Handel: Overture to Agrippina

In the context of baroque and Classical music, where a composer’s country of origin is strongly identified with their compositional style, George Frideric Handel is a rare chimera of musical identity. Although he was German and first worked in Halle and Hamburg, he eventually settled in London and became a naturalized British subject. Even more than his citizenship, the enduring popularity of his English oratorios, numbering seventeen in total and including the ubiquitous Messiah, sets him apart as a particularly relateable figure to English-language audiences.

But before he finally settled on his British identity, Handel tried on Italianness for size. He spent three years in Italy before settling in London in 1710. While there, he met Italian composers about whom more will be said for other selections on this program, and used the time to learn one of the most popular and lucrative genres of the day: the Italian opera. He produced operas in Florence and Venice, as well as sacred music in Rome, since opera was banned there– and seeing as an entire class of characters exists in the operas Handel would go on to write popularly referred to as “sex-kitten” roles, perhaps the Papal State was justified in its caution!

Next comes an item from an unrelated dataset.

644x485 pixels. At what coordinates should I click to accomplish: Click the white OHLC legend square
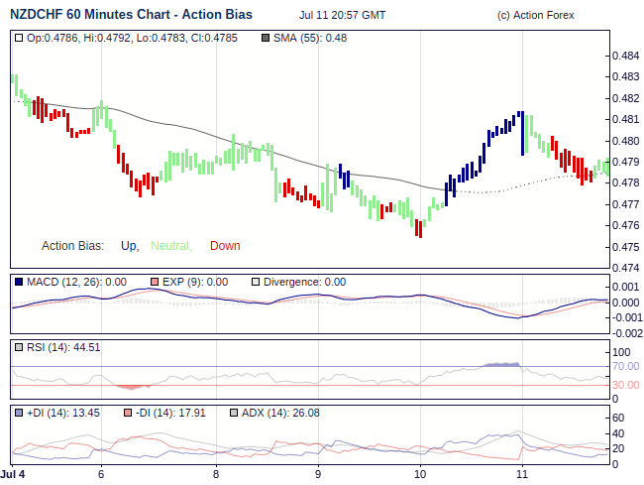pos(20,38)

Agrippina was the last opera that Handel wrote and produced while in Italy, though it was far from his last Italian opera; at least for the first little while, he found that London had just as great an appetite for the genre. It was his first major operatic success: a satirical romp through the various corrupt, libidinous, greedy, and downright depraved characters surrounding the young not-yet-Emperor Nero, his scheming mother Agrippina, and briefly-presumed-dead father Claudius. Although most of the characters are certainly the type of person you’d cross the street to avoid, Handel’s music humanizes all of them with arias portraying events from their point of view.

That all of the schemers end up being somewhat lovable deepens the political context of the opera. The libretto was by Vincenzo Grimani, a Habsburg cardinal whose role in the Church mainly involved political sparring with the Pope. The Claudius of Agrippina is a suspiciously Pope-like character, surrounded with a suspiciously Vatican-like entourage of schemers, slackers and sycophants. That the resolution of the opera features Claudius naming Nero as his successor is, perhaps, a stronger statement when coupled with the audience’s knowledge of Nero’s eventual brutality, debauchery and suicide.

The music in Agrippina is representative of an entire era of Handel’s output, in part because it contains significant portions of Handel’s previous output. Out of the fifty-five separate pieces in Agrippina, fifty can be identified as borrowing from previous works. Far from the accusation of plagiarism that we might level at him today, Handel’s borrowing was neither unusual among Baroque composers nor lazy; in fact, references to music that the audience would already have known made up part of the humour and irony of the opera. The French-style overture in two parts, with an emphasis on the oboe as a solo instrument, sets the stage for the power-hungry Agrippina to receive the new that her husband is presumed dead, and set in motion the tangle of ambition of the opera.